▸ **Textauszug**
Rechtliche Grundlagen für ukrainische Flüchtlinge

Für Flüchtende aus der Ukraine hat der Europäische Rat beschlossen, dass diese Vertriebenen kein Asylverfahren durchlaufen müssen. Ukrainischen Schutzsuchenden in Ausbildung oder Erwerbstätigkeit wird dringend empfohlen, bereits jetzt die aufenthaltsrechtliche Perspektive in den Blick zu nehmen und ggf. den Aufenthaltstitel zu wechseln.

Einreise ohne Visum

Ukrainische Staatsbürgerinnen und Staatsbürger mit einem biometrischen Pass können für einen Kurzaufenthalt maximal 90 Tage visumfrei nach Deutschland einreisen. Für darüber hinausgehende Aufenthalte sind Betroffene bis zum 04. März 2025 per Verordnung des Bundesministeriums des Innern und für Heimat vom Erfordernis eines Aufenthaltstitels befreit worden, so dass sie bis dahin für einen rechtmäßigen Aufenthalt in Deutschland keinen Aufenthaltstitel benötigen („Ukraine-Aufenthalts-Übergangsverordnung“ vom 07.03.2022).

Diese Befreiung vom Erfordernis eines Aufenthaltstitels betrifft Personen, die sich bereits in Deutschland aufhalten ebenso wie Personen, die erst künftig einreisen. Ebenso erfasst sind nicht-ukrainische Staatsangehörige, die nach dem Kriegsausbruch aus der Ukraine nach Deutschland eingereist sind.

Aufenthaltserlaubnis

Aufenthaltsgewährung zum vorübergehenden Schutz nach § 24 Aufenthaltsgesetz: Die Europäische Union hat sich am 3. März 2022 auf ein erleichtertes Verfahren zur Schutzgewährung für Ukrainerinnen und Ukrainer in Ländern der EU verständigt. In der Folge ist eine Aufenthaltserlaubnis zum vorübergehenden Schutz nach § 24 des Aufenthaltsgesetztes möglich, die durch die zuständigen Ausländerbehörden gewährt werden kann. Diese Aufenthaltserlaubnis gilt zunächst bis zum 4. März 2025 und kann durch einen EU-Ratsbeschluss noch einmal um ein weiteres Jahr verlängert werden, sodass sie maximal drei Jahre umfassen kann.
Schon mit Beantragung einer Aufenthaltserlaubnis nach § 24 Aufenthaltsgesetz wird bescheinigt, dass der Aufenthalt der den Antrag stellenden Person als erlaubt gilt (sog. Fiktionsbescheinigung, § 81 Abs. 3 Aufenthaltsgesetz).

▸ **Datensätze**
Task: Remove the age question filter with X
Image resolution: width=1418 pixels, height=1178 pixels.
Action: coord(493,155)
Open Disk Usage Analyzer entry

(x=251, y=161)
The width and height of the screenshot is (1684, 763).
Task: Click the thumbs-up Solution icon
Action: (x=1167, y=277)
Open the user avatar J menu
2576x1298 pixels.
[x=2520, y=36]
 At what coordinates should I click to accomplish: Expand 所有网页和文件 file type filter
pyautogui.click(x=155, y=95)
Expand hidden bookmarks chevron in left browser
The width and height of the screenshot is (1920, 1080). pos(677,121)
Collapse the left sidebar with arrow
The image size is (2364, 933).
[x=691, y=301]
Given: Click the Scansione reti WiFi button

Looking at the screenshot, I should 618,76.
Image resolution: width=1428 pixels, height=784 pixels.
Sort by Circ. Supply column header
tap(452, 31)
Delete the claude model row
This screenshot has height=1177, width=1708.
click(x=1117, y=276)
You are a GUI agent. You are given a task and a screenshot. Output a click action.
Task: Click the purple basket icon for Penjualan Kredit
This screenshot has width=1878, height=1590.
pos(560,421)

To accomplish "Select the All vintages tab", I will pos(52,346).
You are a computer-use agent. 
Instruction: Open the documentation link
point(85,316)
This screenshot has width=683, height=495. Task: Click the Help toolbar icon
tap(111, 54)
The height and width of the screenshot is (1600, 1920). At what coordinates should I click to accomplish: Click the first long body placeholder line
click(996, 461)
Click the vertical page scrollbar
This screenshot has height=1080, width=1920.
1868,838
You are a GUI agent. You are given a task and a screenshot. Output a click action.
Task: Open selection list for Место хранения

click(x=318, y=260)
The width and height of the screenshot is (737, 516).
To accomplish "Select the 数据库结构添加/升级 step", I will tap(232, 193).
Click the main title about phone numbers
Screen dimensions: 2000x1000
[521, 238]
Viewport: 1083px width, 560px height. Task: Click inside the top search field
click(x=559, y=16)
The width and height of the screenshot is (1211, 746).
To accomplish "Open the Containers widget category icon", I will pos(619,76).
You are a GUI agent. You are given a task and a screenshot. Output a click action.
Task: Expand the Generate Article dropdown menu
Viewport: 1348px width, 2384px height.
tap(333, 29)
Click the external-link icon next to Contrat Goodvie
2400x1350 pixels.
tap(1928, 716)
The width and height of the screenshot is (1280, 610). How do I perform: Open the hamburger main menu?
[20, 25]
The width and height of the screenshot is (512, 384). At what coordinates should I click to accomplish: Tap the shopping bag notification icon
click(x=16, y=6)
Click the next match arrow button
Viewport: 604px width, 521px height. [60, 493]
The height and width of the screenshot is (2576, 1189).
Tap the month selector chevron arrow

▸ **Anforderungen**
[1] Übertragen Sie aus dem Textauszug den Abschnitt von „Rechtliche Grundlagen für“ bis einschließlich „Aufenthaltstitel zu wechseln.“ wortgetreu.
[2] Beantworten Sie anhand des Textauszugs die folgenden Fragen:
(a) Für wie viele Tage höchstens dürfen ukrainische Staatsangehörige mit biometrischem Pass für einen Kurzaufenthalt visumfrei nach Deutschland einreisen?
(b) An welchem Tag verständigte sich die Europäische Union auf ein erleichtertes Verfahren zur Schutzgewährung?
(c) Wie wird die Bescheinigung bezeichnet, die bereits mit der Beantragung einer Aufenthaltserlaubnis nach § 24 Aufenthaltsgesetz ausgestellt wird?
[3] Fassen Sie den Absatz des Textauszugs, der mit „Ukrainische Staatsbürgerinnen und Staatsbürger mit einem biometrischen Pass“ beginnt, als Stichpunktliste zusammen und behalten Sie dabei die wesentlichen Angaben bei.

▸ **Lösungen**
[1]
Rechtliche Grundlagen für ukrainische Flüchtlinge

Für Flüchtende aus der Ukraine hat der Europäische Rat beschlossen, dass diese Vertriebenen kein Asylverfahren durchlaufen müssen. Ukrainischen Schutzsuchenden in Ausbildung oder Erwerbstätigkeit wird dringend empfohlen, bereits jetzt die aufenthaltsrechtliche Perspektive in den Blick zu nehmen und ggf. den Aufenthaltstitel zu wechseln.

[2]
(a) Maximal 90 Tage.
(b) Am 3. März 2022.
(c) Fiktionsbescheinigung (§ 81 Abs. 3 Aufenthaltsgesetz).

[3]
- Ukrainische Staatsangehörige mit biometrischem Pass dürfen für einen Kurzaufenthalt bis zu 90 Tage visumfrei nach Deutschland einreisen.
- Für längere Aufenthalte sind sie per Verordnung des Bundesministeriums des Innern und für Heimat bis zum 04. März 2025 vom Erfordernis eines Aufenthaltstitels befreit.
- Bis zu diesem Datum benötigen sie für einen rechtmäßigen Aufenthalt in Deutschland keinen Aufenthaltstitel.
- Grundlage ist die „Ukraine-Aufenthalts-Übergangsverordnung“ vom 07.03.2022.